Sor Juana de la Cruz (1481 - 1534)

Cubas de la Sagra

El Monasterio de la Tercera Orden de San Francisco. Cubas de la Sagra.

As you walk out of the village of Cubas de la Sagra into the plain, the tip of the spire of the convent dome emerges from a hollow in the middle of the wheat fields of La Sagra. The entire story of Sor Juana de la Cruz is bound up with this location; it constitutes an essential space around which her visions as well as her life were centred. It was her place of authority in her career, and the locus of her spiritual authority. Down the track that leads to the convent travelled, in their time, the Emperor Charles V and Cardenal Cisneros (to meet Sor Juana alive) and about a century later, Felipe III and his Archbishop of Toledo (to see her, exhumed, and to corroborate the sweet odour of sanctity that came from her uncorrupted remains).
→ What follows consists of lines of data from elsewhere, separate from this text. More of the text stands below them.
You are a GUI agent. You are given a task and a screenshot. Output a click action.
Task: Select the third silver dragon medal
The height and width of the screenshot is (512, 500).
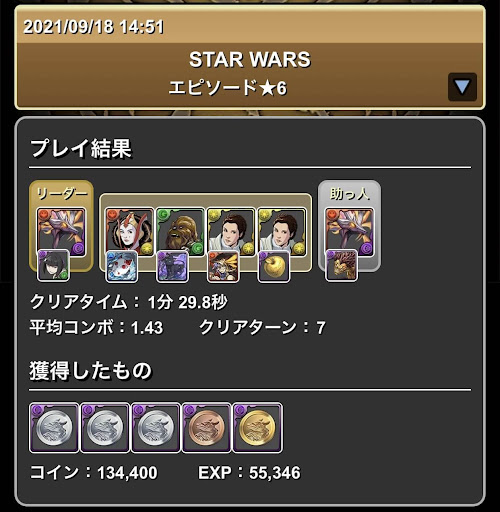tap(156, 428)
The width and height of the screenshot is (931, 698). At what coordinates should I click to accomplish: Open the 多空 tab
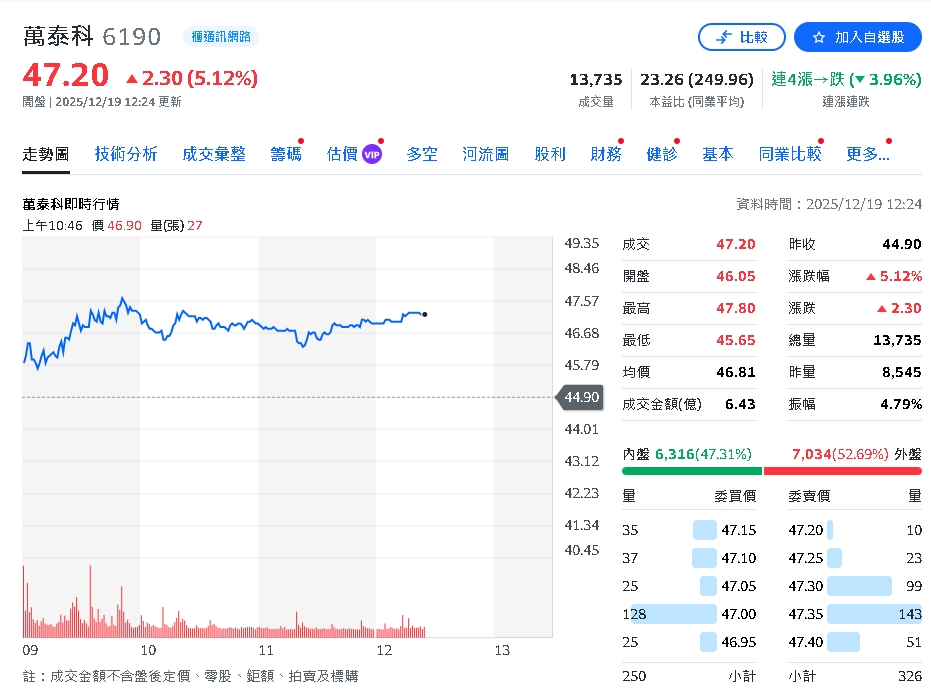[x=421, y=155]
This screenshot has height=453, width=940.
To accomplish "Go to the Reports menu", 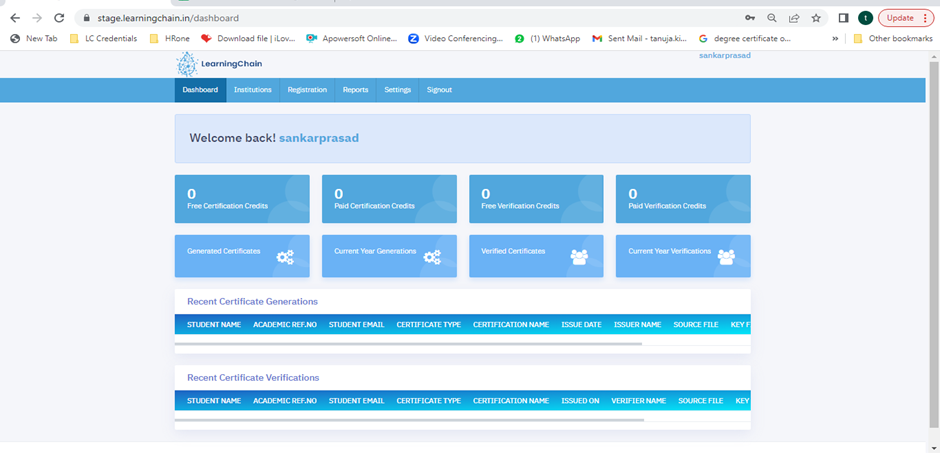I will 355,90.
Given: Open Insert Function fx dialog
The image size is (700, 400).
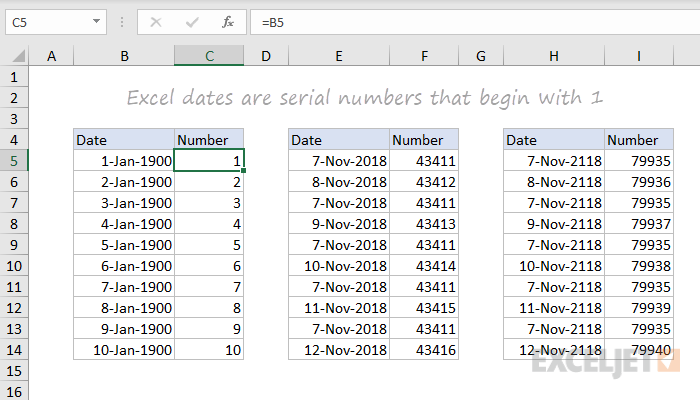Looking at the screenshot, I should [228, 21].
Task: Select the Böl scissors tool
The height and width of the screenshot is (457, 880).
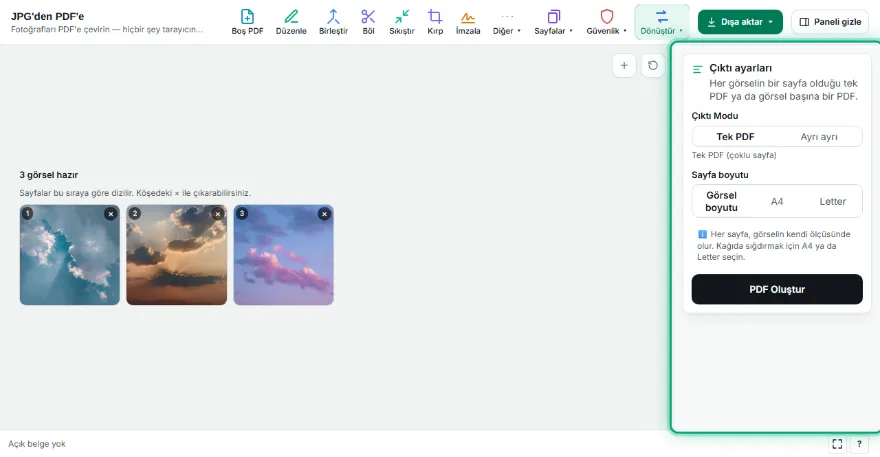Action: point(368,22)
The convent of Santa María de la Cruz as you see it now is completely restored. It suffered from the depradations of the Peninsular War, when it was used by the French troops for artillery practice. In the Civil War, it was reduced by German as well as Republican artillery. The nuns at the time of the Civil War were Clarissas, as the small community still is today, belonging to the order that took over from the Franciscan tertiaries ( = Sor Juana's order, La Orden Tercera de San Francisco). Sisters were killed in the Civil War. In common with many religious houses in Spain which had been reduced to ruins, either long before in the desamortización of Mendizabal in 1835 or in the hostilities of the Civil War, the convent at Cubas was rebuilt under a regime which favoured the restoration of traditional religious values and authority. The rebuilding and the re-establishment of a Clarissa community renewed the cult of this local visionary ; in its rebuilt state, the remains of the saint, said to be authentic and recovered from the devastation that the original convent underwent, form an important link with the past. A modern tomb occupies a conspicuous place in the chapel. The crucifix reproduced on the bookmark on the right is said to have been Sor Juana's and, like most things about her, to be of supernatural provenance.